*LISTED ENTRIES*:
*** Begin section ***
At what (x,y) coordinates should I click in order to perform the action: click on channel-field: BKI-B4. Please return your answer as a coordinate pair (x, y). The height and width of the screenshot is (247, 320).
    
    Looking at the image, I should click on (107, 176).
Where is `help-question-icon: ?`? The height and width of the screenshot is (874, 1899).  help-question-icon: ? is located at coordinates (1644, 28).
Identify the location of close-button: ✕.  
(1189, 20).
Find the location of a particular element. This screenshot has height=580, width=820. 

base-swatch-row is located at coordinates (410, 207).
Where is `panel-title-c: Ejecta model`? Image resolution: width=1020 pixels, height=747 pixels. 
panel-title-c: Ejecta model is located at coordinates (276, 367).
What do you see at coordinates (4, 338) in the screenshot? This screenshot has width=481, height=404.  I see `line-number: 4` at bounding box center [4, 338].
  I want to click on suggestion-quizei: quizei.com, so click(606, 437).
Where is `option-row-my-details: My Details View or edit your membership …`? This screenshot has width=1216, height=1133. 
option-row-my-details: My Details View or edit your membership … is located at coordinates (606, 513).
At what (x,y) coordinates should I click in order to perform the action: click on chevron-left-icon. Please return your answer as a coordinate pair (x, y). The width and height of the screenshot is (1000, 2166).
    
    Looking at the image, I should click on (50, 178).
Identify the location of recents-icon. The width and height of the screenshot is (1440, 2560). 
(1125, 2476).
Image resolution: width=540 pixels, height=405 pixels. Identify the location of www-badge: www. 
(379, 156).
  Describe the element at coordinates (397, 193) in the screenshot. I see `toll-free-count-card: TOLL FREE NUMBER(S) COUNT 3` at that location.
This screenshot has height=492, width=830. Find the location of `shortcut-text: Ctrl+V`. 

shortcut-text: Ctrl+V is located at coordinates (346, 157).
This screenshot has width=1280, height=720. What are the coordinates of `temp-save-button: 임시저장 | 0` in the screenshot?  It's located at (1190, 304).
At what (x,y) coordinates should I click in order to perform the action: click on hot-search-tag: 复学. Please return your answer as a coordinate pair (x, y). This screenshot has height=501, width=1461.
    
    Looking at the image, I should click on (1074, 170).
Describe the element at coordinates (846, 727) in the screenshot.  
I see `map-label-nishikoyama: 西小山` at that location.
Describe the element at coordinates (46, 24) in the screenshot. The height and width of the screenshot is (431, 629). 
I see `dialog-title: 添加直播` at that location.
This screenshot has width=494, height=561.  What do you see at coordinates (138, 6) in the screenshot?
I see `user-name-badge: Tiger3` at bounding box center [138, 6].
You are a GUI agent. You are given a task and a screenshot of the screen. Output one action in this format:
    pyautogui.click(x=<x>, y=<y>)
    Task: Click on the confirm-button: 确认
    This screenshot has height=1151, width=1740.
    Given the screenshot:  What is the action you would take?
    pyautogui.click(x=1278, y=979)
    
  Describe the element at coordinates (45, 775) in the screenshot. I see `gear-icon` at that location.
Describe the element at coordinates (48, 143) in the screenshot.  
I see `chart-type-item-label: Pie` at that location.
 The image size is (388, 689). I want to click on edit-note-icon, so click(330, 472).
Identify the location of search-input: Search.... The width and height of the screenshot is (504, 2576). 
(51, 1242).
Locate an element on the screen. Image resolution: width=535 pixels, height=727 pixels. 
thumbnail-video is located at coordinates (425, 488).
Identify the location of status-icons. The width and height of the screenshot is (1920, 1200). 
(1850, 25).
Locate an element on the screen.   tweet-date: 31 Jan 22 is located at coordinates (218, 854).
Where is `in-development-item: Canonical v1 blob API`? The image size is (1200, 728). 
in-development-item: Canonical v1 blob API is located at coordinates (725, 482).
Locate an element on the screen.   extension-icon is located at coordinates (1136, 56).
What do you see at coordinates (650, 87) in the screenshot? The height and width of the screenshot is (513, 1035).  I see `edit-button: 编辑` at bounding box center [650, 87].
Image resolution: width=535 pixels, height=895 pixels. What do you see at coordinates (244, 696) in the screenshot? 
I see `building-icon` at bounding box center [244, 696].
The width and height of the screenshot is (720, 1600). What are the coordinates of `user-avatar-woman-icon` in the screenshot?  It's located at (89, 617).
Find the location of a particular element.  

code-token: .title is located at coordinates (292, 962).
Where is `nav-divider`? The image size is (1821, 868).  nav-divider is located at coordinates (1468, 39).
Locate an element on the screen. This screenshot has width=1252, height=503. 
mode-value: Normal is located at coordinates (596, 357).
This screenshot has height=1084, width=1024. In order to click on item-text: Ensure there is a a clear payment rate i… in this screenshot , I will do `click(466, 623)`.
*** End section ***
*TASK REQUIREMENTS*: Reproduce the entries from the line containing "This screenshot has width=494, height=561." through the line containing "center [244, 696].", including both of those lines, and nothing else.

*TASK RESPONSE*:
This screenshot has width=494, height=561.  What do you see at coordinates (138, 6) in the screenshot?
I see `user-name-badge: Tiger3` at bounding box center [138, 6].
You are a GUI agent. You are given a task and a screenshot of the screen. Output one action in this format:
    pyautogui.click(x=<x>, y=<y>)
    Task: Click on the confirm-button: 确认
    This screenshot has height=1151, width=1740.
    Given the screenshot:  What is the action you would take?
    pyautogui.click(x=1278, y=979)
    
  Describe the element at coordinates (45, 775) in the screenshot. I see `gear-icon` at that location.
Describe the element at coordinates (48, 143) in the screenshot.  
I see `chart-type-item-label: Pie` at that location.
 The image size is (388, 689). I want to click on edit-note-icon, so click(330, 472).
Identify the location of search-input: Search.... The width and height of the screenshot is (504, 2576). 
(51, 1242).
Locate an element on the screen. Image resolution: width=535 pixels, height=727 pixels. 
thumbnail-video is located at coordinates (425, 488).
Identify the location of status-icons. The width and height of the screenshot is (1920, 1200). 
(1850, 25).
Locate an element on the screen.   tweet-date: 31 Jan 22 is located at coordinates (218, 854).
Where is `in-development-item: Canonical v1 blob API`? The image size is (1200, 728). 
in-development-item: Canonical v1 blob API is located at coordinates (725, 482).
Locate an element on the screen.   extension-icon is located at coordinates (1136, 56).
What do you see at coordinates (650, 87) in the screenshot? The height and width of the screenshot is (513, 1035).  I see `edit-button: 编辑` at bounding box center [650, 87].
Image resolution: width=535 pixels, height=895 pixels. What do you see at coordinates (244, 696) in the screenshot? 
I see `building-icon` at bounding box center [244, 696].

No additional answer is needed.